BEGIN DOCUMENT SECTION
Good Neighborliness of Bosses Pays

U.S. Ambassador to Bolivia Cooperates to Continue Labor Peonage in Mines

(February 1945)


From Labor Action, Vol. 7 No. 7, 15 February 1943, p. 3.
Transcribed & marked up by Einde O’ Callaghan for the Encyclopaedia of Trotskyism On-Line (ETOL).



In the January 4 Labor Action we reported the revolt of 60,000 tin miners who had gone on strike to obtain the enactment of a labor code which would grant them the elementary right of collective bargaining, establish minimum wage rates and guarantee regular payment of wages, The Bolivian government answered with a declaration of martial law and accused the miners of participating in a pro-Nazi plot to overthrow the regime. To date seventeen workers have been killed by soldiers, scores of others have been wounded, and the leaders of the strike are in jail. The strike has been broken.

But the story does not end here.
 

“Hemispheric Unity”
END DOCUMENT SECTION
BEGIN DATA
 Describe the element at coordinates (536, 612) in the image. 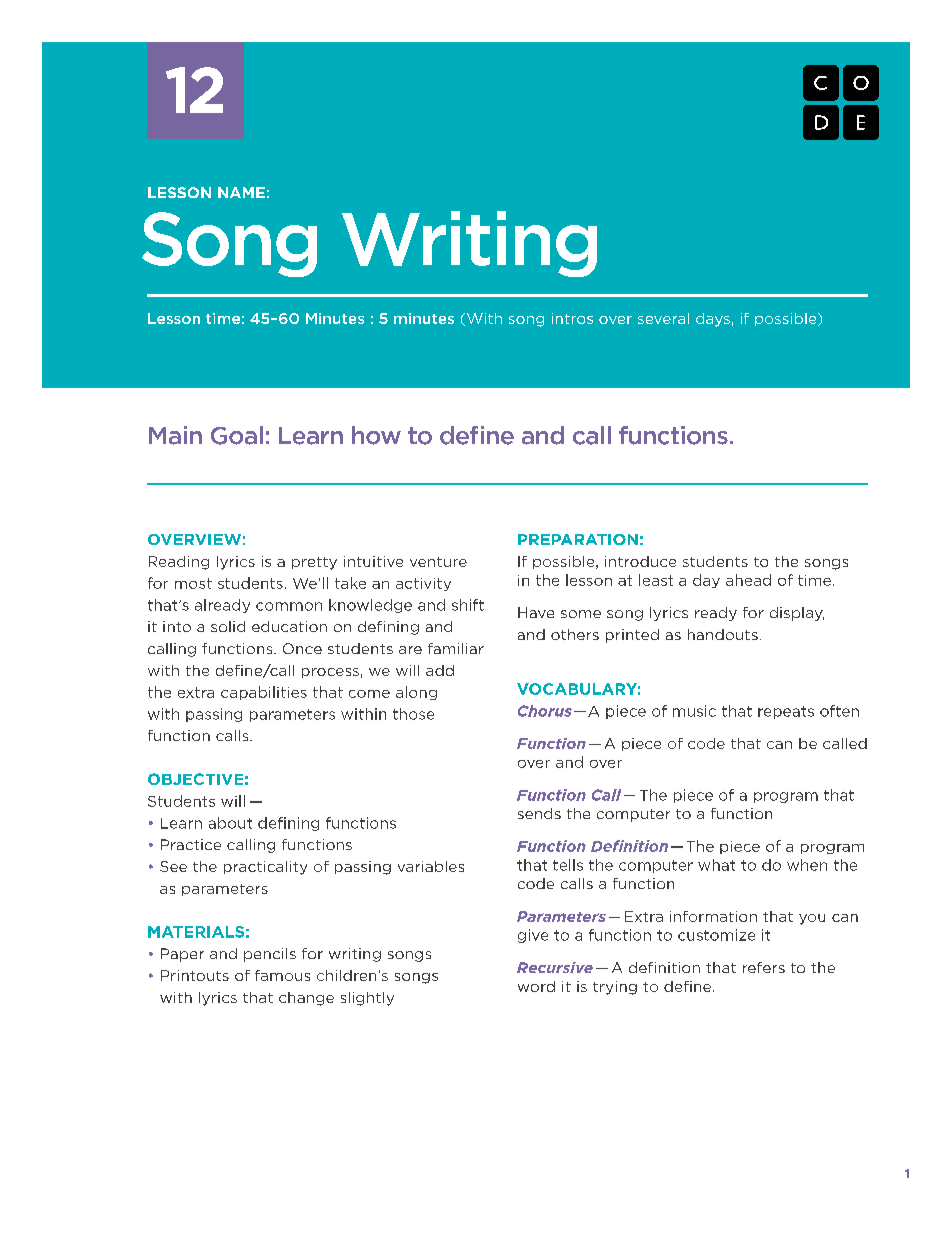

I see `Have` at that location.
END DATA
• _GIVEN EXERCISE A_
Translate this sentence from the Bolivian tin strike article into Spanish: "To date seventeen workers have been killed by soldiers, scores of others have been wounded, and the leaders of the strike are in jail."
• _GIVEN EXERCISE B_
In the Bolivian tin strike article, what did the government accuse the miners of?
Work only from the article on the Bolivian tin miners' strike.

• _WRITTEN ANSWER A_
Hasta la fecha, diecisiete trabajadores han sido asesinados por soldados, decenas de otros han resultado heridos y los líderes de la huelga están en la cárcel.

• _WRITTEN ANSWER B_
Participating in a pro-Nazi plot to overthrow the regime.